People in Vietnam have seen a lot of bad economic news over the past few years. But there’s one industry that’s perking them up — coffee.
I visited what’s called the coffee capital of Vietnam, in the central highlands. All around me people are enjoying an early morning ritual: having a gorgeous cup of coffee in a café.
“You know, coffee is a good start in the morning,” says one customer. “Every morning we start with a coffee, and every day we come here to have some coffee in the morning before start our work.”
More and more of us could soon be getting our fix from Vietnam. It is poised to overtake Brazil as the world’s largest exporter of coffee.

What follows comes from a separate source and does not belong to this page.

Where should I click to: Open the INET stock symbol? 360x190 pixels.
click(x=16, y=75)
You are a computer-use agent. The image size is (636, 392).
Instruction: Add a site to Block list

Checking on the coffee plants in the tropical heat — it’s hard work for farmers. Life has improved, with Vietnamese coffee becoming more popular globally, but now the world economy is slowing, and coffee prices have been falling, which worries the farmers. They complain about the volatility of the market.
For Vietnam’s king of coffee, life isn’t exactly hard. Like many entrepreneurs, Dang Le Nguyen Vu is confident. The CEO of Trung Nguyên coffee says that the industry will pull through, and even has his sights set on overtaking Starbucks.
“We must give up the old mind-set of supplying just raw materials — the beans,” he says. “We must move up the value chain. The money to be made in the coffee industry is at the higher end — processing, retailing.”
And factories like this one show that Vietnam is already moving along those lines. It’s because Vietnam is industrialized, after decades of central planning under communism. So it has an advantage when it wants to promote a sector like coffee.
Besides, as millions of people join the middle class from developing countries, the United Nations forecasts that prices will rise for food products like coffee. For Vietnam’s future, this may well be the right investment.